Revenue upgrade driven by Myriad momentum
Aroa Biosurgery
May 4, 2026
ARX has upgraded FY26 revenue and EBITDA guidance driven mainly by higher Myriad sales. We have revised our forecasts in line with guidance and increased our risk free rate (house view) which results in a small downgrade to our DCF valuation to A$0.77 (was $0.79). ARX will release its FY26 results on 26 May which will include FY27 guidance. The market will focus on revenue growth (MorgansF sit at 15%) and commentary around the continuing momentum with Myriad and SymphonyTM. We maintain our BUY recommendation with investor sentiment towards the name improving.
3Q - beat, overshowed by noise; fundamentals intact
ResMed Inc
May 3, 2026
RMD’s 3Q result was solid, with double-digit revenue and earnings growth, further margin expansion and strong cash flow generation. Sleep and respiratory demand remains robust, with continued mask strength and ROW re-acceleration, while SaaS remains stable but subdued. Notably, GM expansion continues, underpinned via manufacturing, procurement and logistics efficiencies. And while macro uncertainties remain and investors seemingly focus on variability in US device growth while pondering if the Noctrix acquisition is merely a ‘plug’ to a slowing core, we view these concerns as myopic and manageable. We adjust FY26-28 forecasts modesty with our target price declining to A$41.72, mainly on house changes to FX and risk-free rate. BUY.

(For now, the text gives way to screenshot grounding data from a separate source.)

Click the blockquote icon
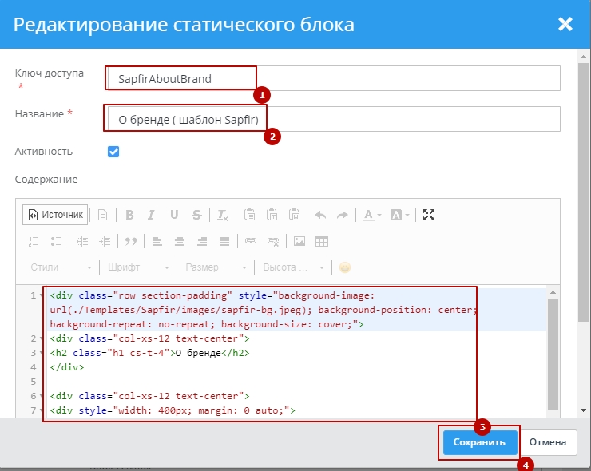Image resolution: width=591 pixels, height=471 pixels. click(131, 240)
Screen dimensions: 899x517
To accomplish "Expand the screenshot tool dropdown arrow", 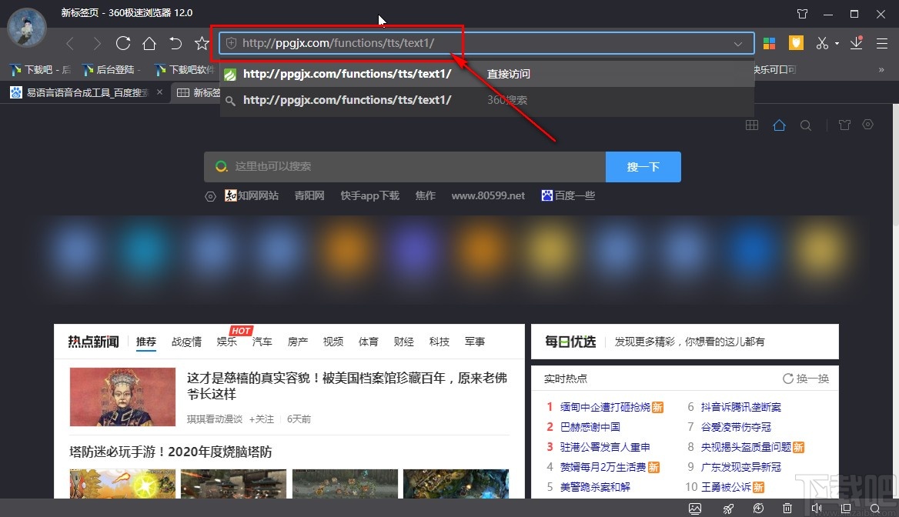I will tap(837, 43).
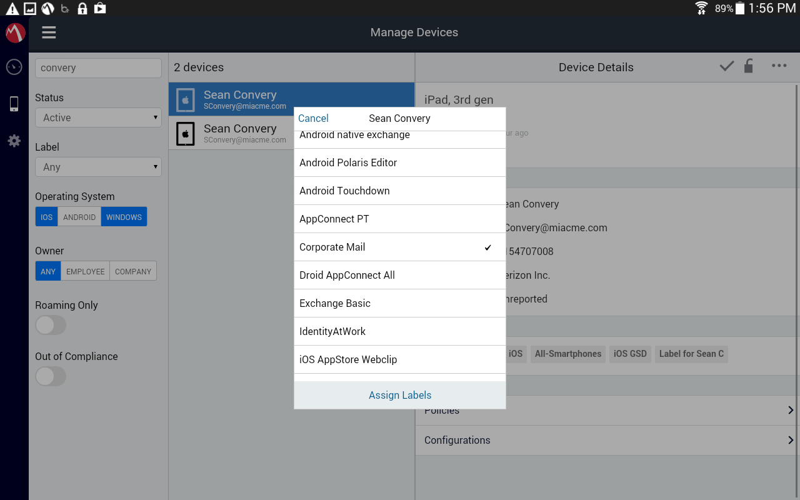
Task: Toggle the Roaming Only switch
Action: (x=51, y=325)
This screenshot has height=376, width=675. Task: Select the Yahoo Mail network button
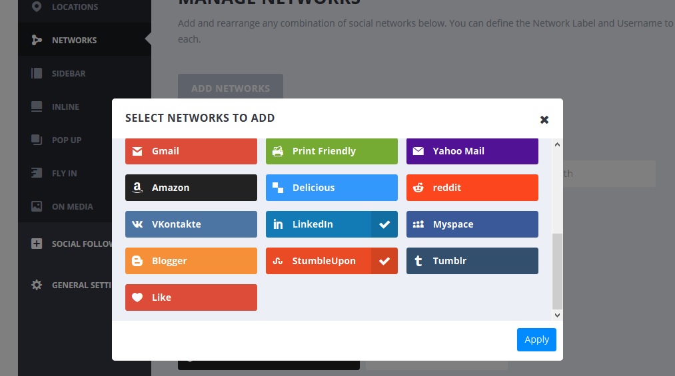[472, 151]
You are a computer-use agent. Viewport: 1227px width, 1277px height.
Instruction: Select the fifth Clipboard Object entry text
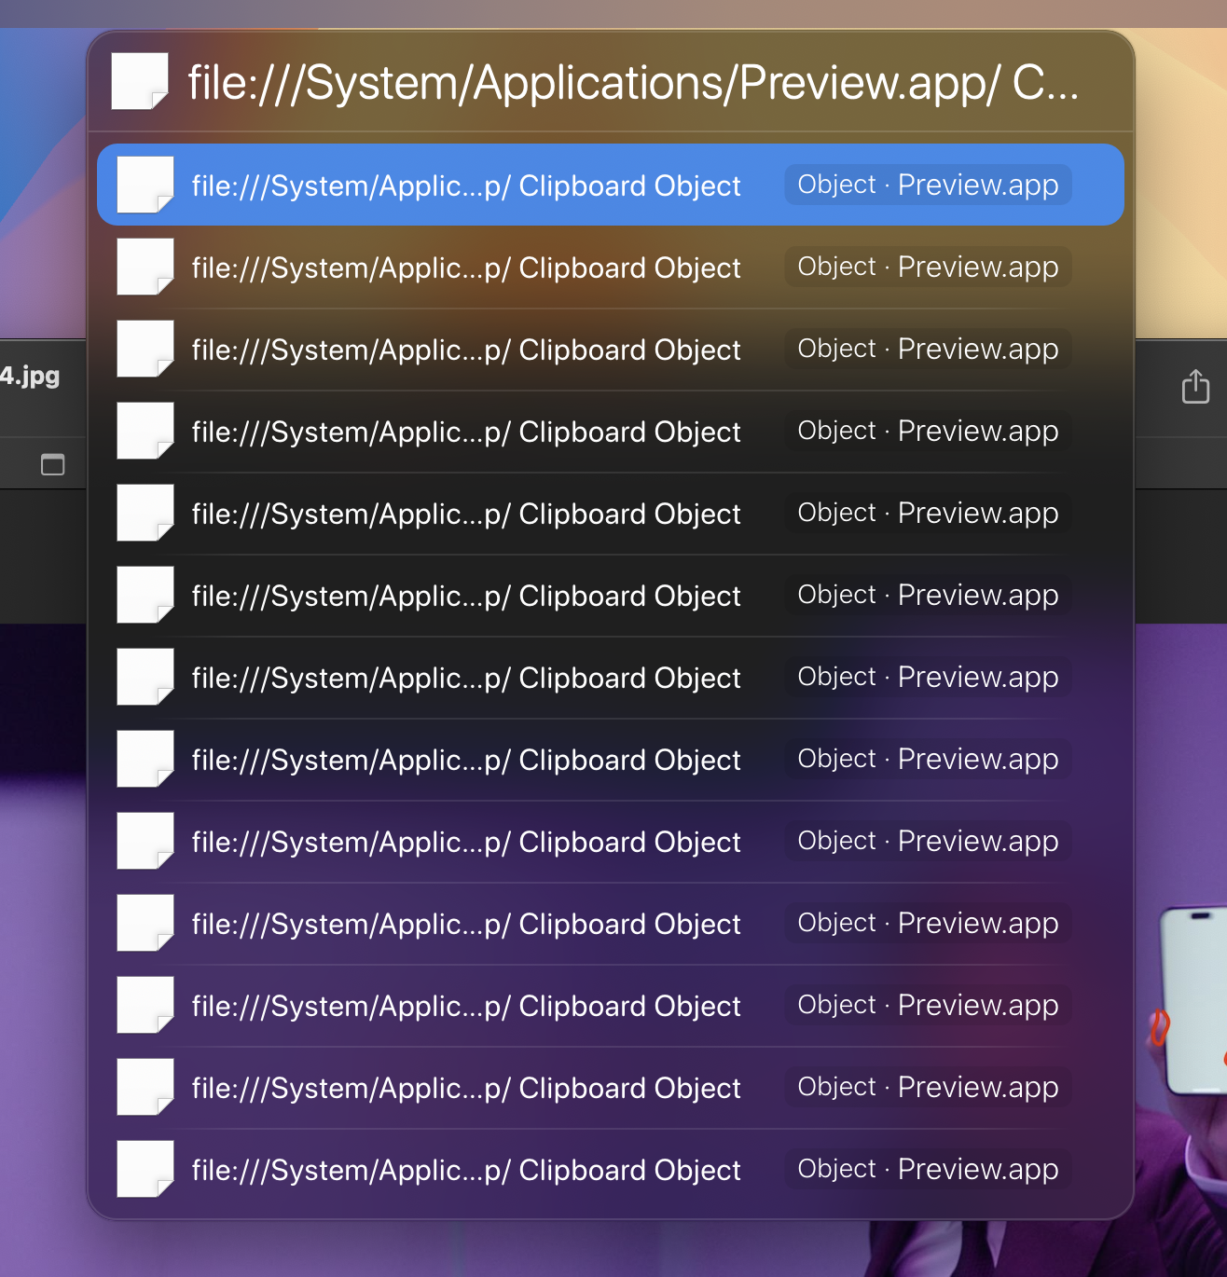click(466, 514)
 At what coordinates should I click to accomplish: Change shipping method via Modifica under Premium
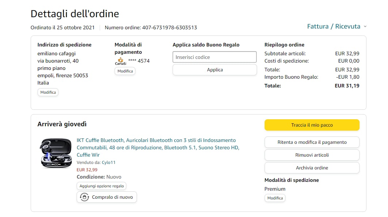click(275, 198)
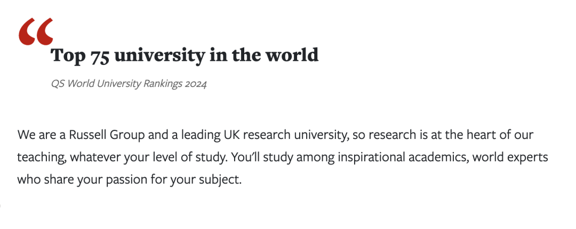Click the year "2024" in the italic citation
The image size is (576, 229).
196,84
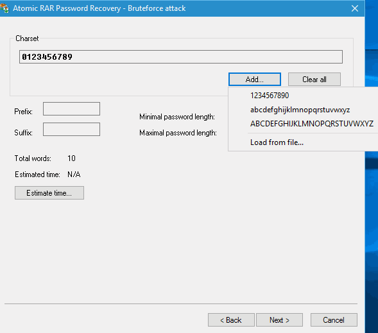Click the Estimate time... button
The image size is (378, 333).
pos(49,192)

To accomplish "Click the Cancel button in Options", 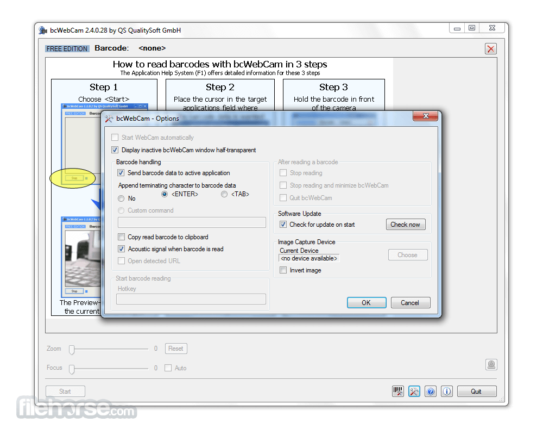I will [x=411, y=302].
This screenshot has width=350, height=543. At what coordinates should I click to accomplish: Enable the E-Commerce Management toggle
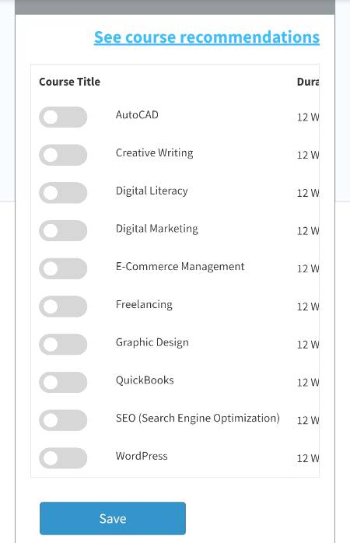[x=63, y=268]
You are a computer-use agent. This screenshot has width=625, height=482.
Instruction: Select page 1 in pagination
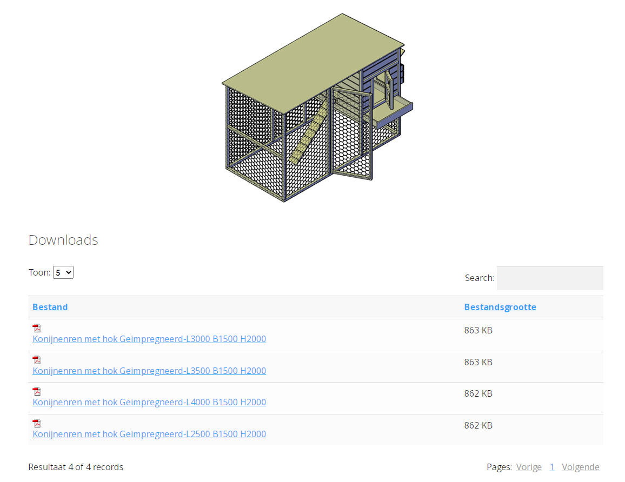tap(551, 467)
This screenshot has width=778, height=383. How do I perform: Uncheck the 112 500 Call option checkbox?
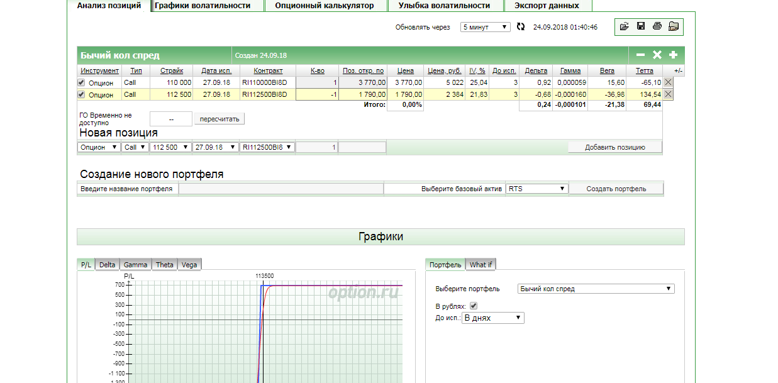[x=81, y=95]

1H26: Costs and provisioning better than expected
ANZ Banking Group
May 3, 2026
1H26 revenues were flat on an underlying basis, but cost decline and credit impairment charges were better than expected. Target price increased 4% to $31.85/sh, given 3-6% earnings upgrades and decision to recommence neutralising the DRP. Upgraded from SELL to TRIM, given potential TSR at current prices of c.-6%.
Just add protein
Bega Cheese
May 1, 2026
We attended BGA’s Investor Day. Despite the cost pressures associated with the conflict in the Middle East, BGA reiterated its FY26 EBITDA guidance. It also upgraded its FY28 EBITDA target and provided an FY31 EBITDA target for its next 5-year strategy. BGA’s targets underpin solid earnings growth profile across the forecast period, whilst maintaining a strong balance sheet. Our FY26 forecasts remain unchanged, while in FY27 and FY28, we have reduced NPAT for higher D&A associated with BGA’s capital growth projects. We maintain an Accumulate rating with a new price target of A$6.50. BGA remains well placed given its portfolio of iconic household brands, its focus on developing higher margin products with functional health benefits, its expansion into growth channels both domestically and overseas and network optimisation plans.